Benedict Cumberbatch interpreta Edison com a sua já costumeira competência, embora aqui e ali o personagem passe a ideia de repetição, pois é mais um gênio incompreendido/pessoa difícil para o currículo do ator. Já quem interpreta Westinghouse é Michael Shannon, numa composição comedida, interiorizada e bem sucedida em estabelecer o retrato de um homem que parece saber que seu tempo está passando, mas luta contra isso. E o filme ainda traz uma terceira parte para o processo, uma não menos importante, na figura do inventor Nikola Tesla, interpretado por Nicholas Hoult. Muitos espectadores de hoje devem se lembrar de Tesla por O Grande Truque (2006), de Christopher Nolan, que não deixava de abordar muito tangencialmente a disputa pela energia elétrica. Naquele filme Tesla era interpretado por David Bowie. A abertura de A Batalha das Correntes, aliás, parece fazer referência ao fantástico filme de Nolan.

Hoult fica com a parte ingrata do filme, pois seu Tesla é o menos explorado pelo roteiro.  Aliás, apesar do desenvolvimento dos personagens principais até ser bem conduzido, o roteiro do filme é meio episódico, pulando entre incidentes e sacrificando um pouco a coesão. O longa demora para engrenar, para estabelecer de fato a rivalidade entre os personagens, e quando a estabelece, a impressão é de que o roteirista quer correr. Felizmente, momentos interessantes ajudam a manter a atenção do espectador, como a mudança pela qual passa Edison, que se torna cada vez mais canalha ao longo da história; ou a subtrama envolvendo a invenção da cadeira elétrica e a primeira execução realizada com ela.

OS LAMPEJOS DE GOMEZ-REJÓN

Se o filme é morno, apesar da história interessante – afinal, esses sujeitos moldaram o mundo como nós o conhecemos – pelo menos dá para se perceber que Gomez-Rejón se divertiu contando-a. Em A Batalha das Correntes percebe-se a mão do diretor, ao menos na parte visual. Uma cena que mostra a câmera se aproximando de Edison é montada com jump cuts sucessivos. Em vários momentos, o diretor usa ângulos estranhos ou oblíquos, ou lentes olho-de-peixe, para mostrar a opressão de um personagem ou um estado emocional diferenciado.

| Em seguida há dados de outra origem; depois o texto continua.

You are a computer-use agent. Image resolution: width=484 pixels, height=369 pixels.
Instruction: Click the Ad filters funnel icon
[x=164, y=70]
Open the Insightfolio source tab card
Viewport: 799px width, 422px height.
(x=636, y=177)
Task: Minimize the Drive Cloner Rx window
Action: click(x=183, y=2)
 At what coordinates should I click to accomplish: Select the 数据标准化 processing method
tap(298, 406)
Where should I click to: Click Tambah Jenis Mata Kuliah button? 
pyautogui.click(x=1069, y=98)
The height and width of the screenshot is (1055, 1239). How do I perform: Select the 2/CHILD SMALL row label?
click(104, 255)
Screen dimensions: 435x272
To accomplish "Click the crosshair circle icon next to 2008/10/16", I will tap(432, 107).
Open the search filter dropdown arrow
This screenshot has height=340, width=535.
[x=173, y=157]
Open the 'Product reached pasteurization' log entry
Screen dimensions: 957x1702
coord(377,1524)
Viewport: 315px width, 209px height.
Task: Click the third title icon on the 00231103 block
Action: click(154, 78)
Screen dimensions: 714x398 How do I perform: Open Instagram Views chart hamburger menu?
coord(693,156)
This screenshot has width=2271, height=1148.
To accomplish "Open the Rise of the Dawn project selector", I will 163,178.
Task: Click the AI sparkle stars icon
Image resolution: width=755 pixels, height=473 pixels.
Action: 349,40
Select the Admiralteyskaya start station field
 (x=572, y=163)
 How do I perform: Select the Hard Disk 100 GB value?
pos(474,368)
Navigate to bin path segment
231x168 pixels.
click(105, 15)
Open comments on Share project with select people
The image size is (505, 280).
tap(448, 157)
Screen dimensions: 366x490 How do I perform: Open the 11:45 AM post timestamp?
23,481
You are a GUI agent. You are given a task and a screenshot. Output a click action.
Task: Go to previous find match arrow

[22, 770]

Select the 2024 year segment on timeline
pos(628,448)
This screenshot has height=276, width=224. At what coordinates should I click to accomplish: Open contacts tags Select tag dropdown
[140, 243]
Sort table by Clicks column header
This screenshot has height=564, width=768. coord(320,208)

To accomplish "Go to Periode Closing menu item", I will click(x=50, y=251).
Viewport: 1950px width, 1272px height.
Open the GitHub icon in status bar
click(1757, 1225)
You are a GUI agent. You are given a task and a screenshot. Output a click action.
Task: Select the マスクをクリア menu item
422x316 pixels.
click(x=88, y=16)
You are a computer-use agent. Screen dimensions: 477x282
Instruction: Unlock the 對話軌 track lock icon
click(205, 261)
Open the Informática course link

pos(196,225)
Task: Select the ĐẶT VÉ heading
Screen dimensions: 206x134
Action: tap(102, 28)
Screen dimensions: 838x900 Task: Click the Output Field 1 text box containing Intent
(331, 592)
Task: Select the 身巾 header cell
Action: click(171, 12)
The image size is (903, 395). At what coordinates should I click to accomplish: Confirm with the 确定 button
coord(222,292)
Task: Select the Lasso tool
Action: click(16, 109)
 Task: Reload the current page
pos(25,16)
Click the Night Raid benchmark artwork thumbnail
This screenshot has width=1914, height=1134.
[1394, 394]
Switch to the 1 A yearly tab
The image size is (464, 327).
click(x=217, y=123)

Há vários planos – muitos em computação gráfica, claro – estabelecendo cenários grandes ou multidões.  Perto do final, ele usa Split-screen para dividir a tela e mostrar vários personagens, e até o ponto de vista do sujeito executado na cadeira, mostrando a tempestade elétrica pelos seus olhos.

Tudo isso, incrivelmente, não parece mero exibicionismo enquanto estamos vendo a obra. Não na maior parte do tempo, pelo menos… Aliás, não fosse esse virtuosismo do jovem Gomez-Rejón – que já comandou pequenos filmes independentes e episódios de séries de TV – A Batalha das Correntes seria ainda mais morno. Parece esforço demais para um roteiro padrão do estilo “baseado em fatos reais”.

O filme ainda chega a cometer alguns pecados na reta final, ao glorificar além da conta a figura de Edison, praticamente apontando-o como o inventor do cinema e esquecendo-se dos Lumière e todos os outros que contribuíram ao longo dos anos para a sua criação do cinematógrafo. Bons atores como Katherine Waterston e Tom Holland também têm pouco a fazer nele. O resultado não chega a ser realmente ruim, mas acaba meio que fazendo jus à declaração relacionada no início desta critica. A Batalha das Correntes não é especialmente memorável, mas de um jeito estranho algumas cenas visuais podem até permanecer com o espectador além da sessão. Pelo menos o diretor, aqui, estava cheio de energia.